I dati del coronavirus in Italia oggi sono, sotto certi punti di vista, in miglioramento. Lo testimoniano i dati resi noti oggi 27 novembre del consueto monitoraggio dell’Istituto superiore di sanità. (Iss) Nel periodo 4-17 novembre 2020, l’indice di trasmissibilità del contagio del virus, il famigerato Rt, risulta pari a 1,08. L’indice lo si calcola sui casi sintomatici. Vuol dire che, almeno in teoria, una persona positiva e contagiosa ne contagia un’altra. Nel pieno della prima ondata, gli scorsi mesi di marzo e aprile, l’indice era arrivato a toccare il 3, cioè una persona poteva contagiare fino ad altre tre persone.

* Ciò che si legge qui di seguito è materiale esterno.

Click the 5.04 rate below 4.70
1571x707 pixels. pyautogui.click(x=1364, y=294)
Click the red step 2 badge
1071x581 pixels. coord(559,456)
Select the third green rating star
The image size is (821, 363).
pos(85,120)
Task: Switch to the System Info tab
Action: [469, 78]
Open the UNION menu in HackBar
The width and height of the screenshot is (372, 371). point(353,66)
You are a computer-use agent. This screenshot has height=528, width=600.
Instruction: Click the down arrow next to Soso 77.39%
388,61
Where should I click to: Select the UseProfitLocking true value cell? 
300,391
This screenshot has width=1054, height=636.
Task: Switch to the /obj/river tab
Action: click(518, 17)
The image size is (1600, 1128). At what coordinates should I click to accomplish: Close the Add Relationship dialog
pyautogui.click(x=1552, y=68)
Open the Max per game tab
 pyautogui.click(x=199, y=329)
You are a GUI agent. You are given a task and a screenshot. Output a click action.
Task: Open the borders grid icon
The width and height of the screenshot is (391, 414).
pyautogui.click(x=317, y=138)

Adesso invece si riscontrano valori medi di Rt tra 1 e 1,25 nella maggior parte delle regioni italiane. In 4 regioni l’Rt puntuale è inferiore a 1. Questo indica una diminuzione significativa nella trasmissibilità del virus. Il dato proviene sempre dalla bozza del monitoraggio settimanale Iss-ministero della Salute, secondo quanto riporta l’Ansa. Questa settimana si osserva – per la prima volta da varie settimane – una diminuzione nell’incidenza dei casi Covid a livello nazionale negli ultimi 14 giorni.
L’incidenza si misura, per l’esattezza, in 706,27 casi per 100.000 abitanti nel periodo contro 732,6 per 100.000 (il dato precedente). Nella bozza si sottolinea che “in diverse Regioni, tuttavia, si continua a segnalare una incidenza in aumento”. In questo momento quasi tutte le regioni sono classificate a rischio alto di una epidemia non controllata e non gestibile. Oppure a rischio moderato con alta probabilità di progredire a rischio alto nelle prossime settimane. In buona sostanza: 10 regioni sono classificate a rischio alto. Le rimanenti sono a rischio moderato, di cui 7 con una probabilità elevata di progredire a rischio alto nel prossimo mese, rileva ancora la bozza di monitoraggio dell’Iss. Al 24 novembre, 17 regioni avevano superato almeno una soglia critica in area medica o terapia intensiva. Nel caso si mantenga l’attuale RT, quasi tutte le regioni hanno una probabilità maggiore del 50% di superare almeno una di queste soglie entro il prossimo mese.
I ricoverati in terapia intensiva sono passati da 3.612 a 3.816 (24/11/2020), mentre i ricoverate in aree mediche sono passati da 33.074 a 34.577 il 24 novembre. I medici, intanto, lanciano un accorato appello a non rallentare le restrizioni. I dati “mostrano segnali di rallentamento della crescita dell’epidemia da Sars-Cov-2, tuttavia le condizioni di sovraccarico del sistema ospedaliero, con occupazione delle terapie Intensive e aree Covid particolarmente elevata, impongono di non allentare le misure restrittive. Ricordiamo che nell’ultima settimana si sono contati oltre 200mila nuovi casi e 4.980 decessi mentre i ricoveri con sintomi sono attualmente più di 34mila”. È l’appello dell’Intersindacale della Dirigenza Medica, Sanitaria e Veterinaria sulle riaperture in prossimità delle festività natalizie.